Based on quality control analysis, the dataset was filtered to exclude low-quality cells and only cells expressing greater than 200 genes, greater than 200 UMIs/cell, and less than 15% mitochondrial genes were used for downstream analysis. To exclude any variation in the data due to cell cycle, we normalized the data using Seurat’s (v. 4.0.1)61 NormalizeData function and, calculated and examined cell cycle phase scores based on expression of canonical markers. The dataset was split into young and old based on age of the mice, and the data subsets were normalized and scaled separately using NormalizeData and SCTransform functions, regressing out variation due to high mitochondrial gene expression61. By default, SCTransform retains the top 3000 most variable genes, which were used as anchors to integrate the two datasets (young and old) for dimensional reduction and clustering. Seurat integrates datasets based on shared cell populations, correcting for any technical differences (e.g., sequencing depth and batch effects), while preserving biological heterogeneity.
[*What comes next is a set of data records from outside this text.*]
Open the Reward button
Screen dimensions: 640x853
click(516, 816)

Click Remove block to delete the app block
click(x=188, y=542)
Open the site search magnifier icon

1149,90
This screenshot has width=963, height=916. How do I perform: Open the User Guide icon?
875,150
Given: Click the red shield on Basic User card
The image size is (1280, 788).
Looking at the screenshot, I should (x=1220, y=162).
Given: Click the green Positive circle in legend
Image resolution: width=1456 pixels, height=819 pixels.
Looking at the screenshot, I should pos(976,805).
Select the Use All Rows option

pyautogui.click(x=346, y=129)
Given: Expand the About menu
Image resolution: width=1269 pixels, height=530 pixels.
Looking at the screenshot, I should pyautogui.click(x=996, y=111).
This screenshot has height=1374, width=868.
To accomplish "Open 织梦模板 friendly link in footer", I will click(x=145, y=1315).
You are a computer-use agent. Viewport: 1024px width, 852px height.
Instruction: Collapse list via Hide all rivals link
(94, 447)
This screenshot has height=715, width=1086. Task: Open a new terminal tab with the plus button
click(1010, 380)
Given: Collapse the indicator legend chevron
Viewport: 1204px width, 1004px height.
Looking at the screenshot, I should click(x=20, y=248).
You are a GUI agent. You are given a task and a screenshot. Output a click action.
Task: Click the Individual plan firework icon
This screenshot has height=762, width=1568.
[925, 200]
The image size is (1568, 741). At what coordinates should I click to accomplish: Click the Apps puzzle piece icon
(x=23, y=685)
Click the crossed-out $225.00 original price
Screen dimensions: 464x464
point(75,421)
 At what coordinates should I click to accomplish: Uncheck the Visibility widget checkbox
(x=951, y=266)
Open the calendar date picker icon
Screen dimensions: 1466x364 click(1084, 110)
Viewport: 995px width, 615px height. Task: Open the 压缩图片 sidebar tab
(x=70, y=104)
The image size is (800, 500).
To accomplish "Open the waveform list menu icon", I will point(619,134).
Linear dimensional reduction was performed through principal component analysis and the top 42 principal components (PCs) that explained the highest variance in the dataset, were used for clustering. Nearest neighbors were identified based on the K-nearest neighbor (KNN) graph using FindNeighbors function and the cells were grouped based on the Louvain algorithm using the FindClusters function, resulting in 44 clusters. Differential expression analysis was performed using the FindAllMarkers function. Cluster annotations were based on canonical markers from literature and included subsetting and re-clustering a few groups to enhance identification of cell types. In total, the dataset was classified into 28 cell types. Clusters that showed substantial expression of multiple cell type markers in a single population were identified as doublets and excluded from further analysis. Analysis using Single Cell Toolkit (singleCellTK)62 package estimated a very low proportion of doublets (0.6–4%) and low ambient RNA (median contamination score: <0.1) in the processed mouse dataset. Non-linear dimensional reduction was performed using Uniform Manifold Approximation and Projection (UMAP) and was used to visualize the clusters in two-dimensional space. All dot plots, violin plots and heatmaps, and differential expression analysis were based on the RNA assay.

Human dataset

The processed data from cellxgene was converted to Seurat file format using SeuratDisk (v0.0.0.9019)63. The dataset was subset to exclude cells from the peripheral blood samples. No filtering was applied for the quality metrics for this processed dataset. The data was re-normalized using NormalizeData function in Seurat and integrated across patients using Seurat wrapper for Harmony64. Non-linear dimensional reduction was performed using UMAP based on the 30 principal components encoding the highest variance in the data and was used to visualize the clusters in two-dimensional space. Cell type (free) annotations by Travaglini et al.3 were retained and used to analyze complement gene expression. Neutrophils, reported in the original dataset, were not present in the annotated cellxgene dataset that we analyzed.

Statistical analysis

The Wilcoxon Rank Sum Test (two-sided) through Seurat’s FindAllMarkers function was used to investigate differential gene expression between clusters/cell types, with the threshold parameters set to log1p fold-change (logFC) >0.20, min.pct of 0.1 to only test genes that are expressed in at least 10% of the cells, and multiple testing using Bonferroni correction. In addition, to test statistical significance between groups of mice (old versus young; immune versus non-immune), the two-sided Wilcoxon Rank Sum Test using Seurat’s FindMarkers function was run with the default Seurat parameters of logFC threshold of 0.25 (old versus young; immune versus non-immune cells) and min.pct of 0.1. All differential analysis were based on expression levels. The threshold for significance was set at 0.05 and adjusted p-values < 0.05 were considered statistically significant.